Dice que la contrataron en abril, para ocupar el lugar de un trabajador al que habían dado licencia por enfermedad (¿Covid-19?), cuando España estaba en lo peor del virus. “Tuve que aprender en la marcha, cómo manejar a los cadáveres y hacerlo seguramente”, dice Marina.
Usando el traje sanitario completo, mascarilla, zapatos especiales, dobles guantes, “por fortuna, no me he contagiado”, asegura la abnegada trabajadora.

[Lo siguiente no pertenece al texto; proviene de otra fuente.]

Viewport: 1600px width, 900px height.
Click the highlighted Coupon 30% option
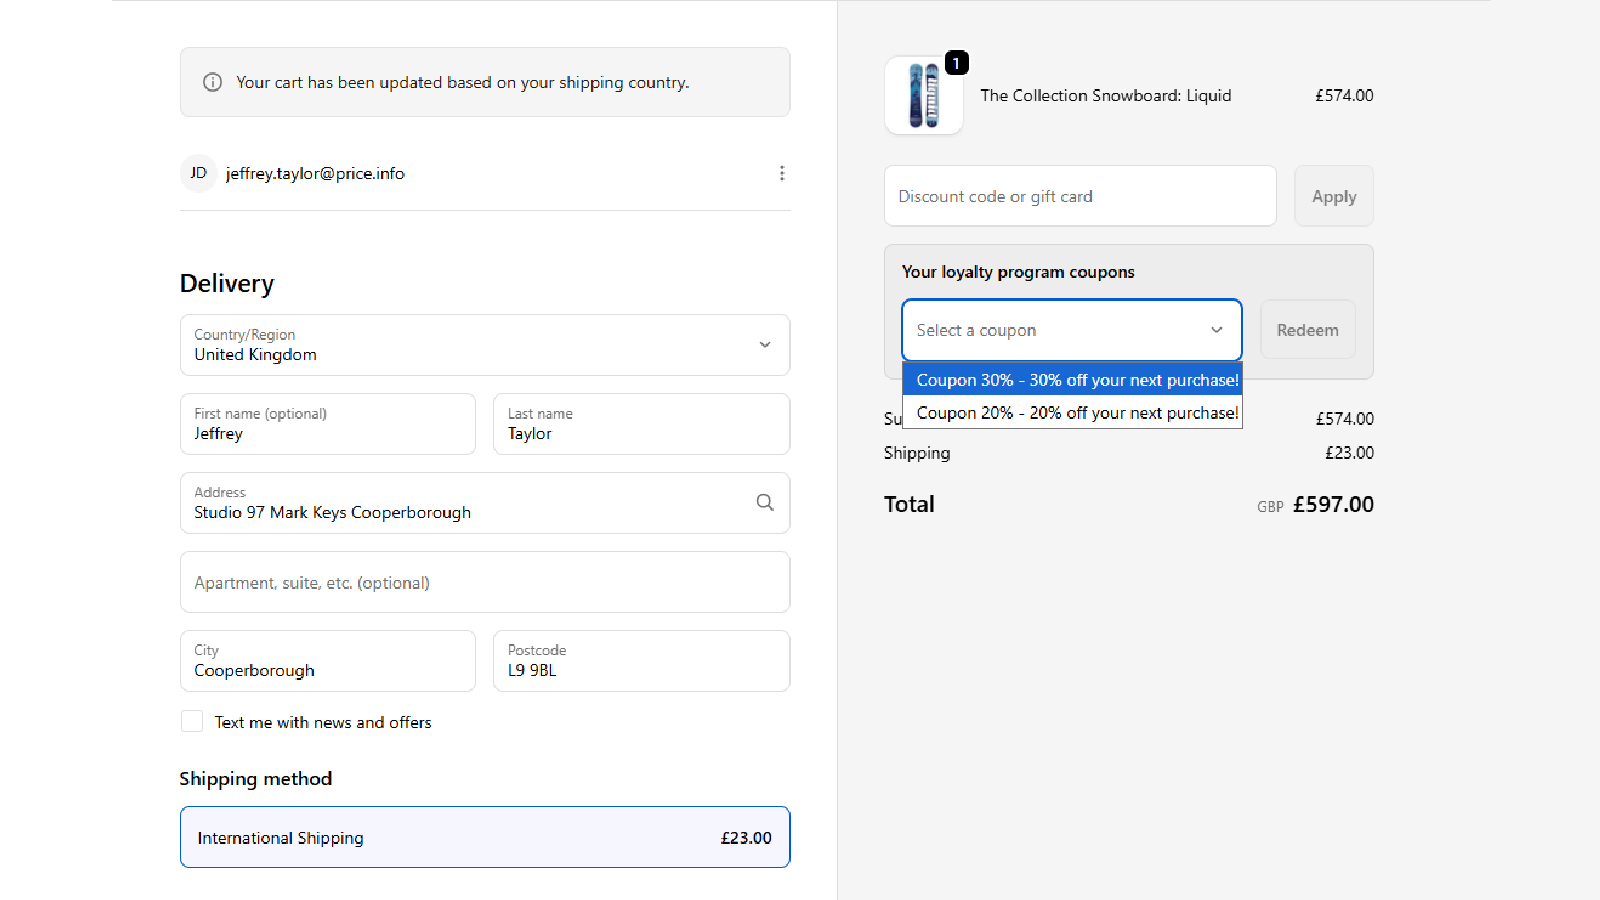click(1072, 380)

Otro trabajador, Manuel Rivera, en abril, se aisló seis semanas de su familia. “Sólo veía a mi hijo por video, pues no quería ir y contagiarlos a él y a mi esposa”, declara. A esos niveles de precaución han debido llegar.
He oído testimonios similares, por ejemplo, de chicos que viven con sus abuelos y no han querido salir a ningún lado, por temor de contraer la enfermedad y contagiarlos, algo muy loable.
Román Ibáñez, de 38 años, comenzó a trabajar en Mémora a los 24 años. “¡Este año, ha sido de los peores, pues estuvimos recogiendo, al principio, cincuenta cuerpos. Y, luego, hasta doscientos!”, cuenta. “De verdad que era demencial, llegabas al punto en el que no sabías lo que hacías. Nunca te quitabas tu traje, era caótico”, agrega.
Es de imaginarse, sí, eso de embolsar a ¡doscientos cuerpos diarios!, como si fueran trabajadores laborando en una fábrica de muertos, en serie, transportados los fallecidos por una banda. Casi de película de terror.
Una vez, lo llamaron de un asilo. “Una mujer joven abrió la puerta, llorando. La mitad del personal, estaba enfermo, la persona del turno nocturno, había dejado el cadáver del fallecido en donde se había muerto. Ella, trató de que alguien fuera a trabajar, para que le ayudara, pero no había nadie disponible. La mitad de los huéspedes, había muerto. Y desde que entramos, hasta que nos fuimos, no dejó de llorar esa chica”, dice Ibáñez, con tristeza.
Como señalé arriba, es un empleo que no requiere grandes habilidades. Los trabajadores, dicen que lo hacen porque sienten un propósito en la vida y les genera satisfacción.
“De verdad que es un trabajo pesado. Pero si te portas humanamente y estás unido con tus compañeros, la vas librando. Ves que la vida merece vivirse”, dice Jonathan Ciudad, otro trabajador funerario.
Qué bueno que amen su trabajo.
El problema con el 90 por ciento de la gente que trabaja, es que no les gustan sus empleos.
Al menos, Marina y sus compañeros, están “contentos” con su opresiva tarea.
Qué bueno que recoger cadáveres, los haga amar más la vida.
Quizá deberíamos de hacer eso, para ser más sensibles y solidarios.
En esta muy descompuesta sociedad global, requerimos, urgentemente, hacer una actividad que nos humanice.
De lo contrario, vamos a terminar matándonos entre todos.
Y no habrá nadie que nos llore, recoja nuestros cadáveres y nos sepulte.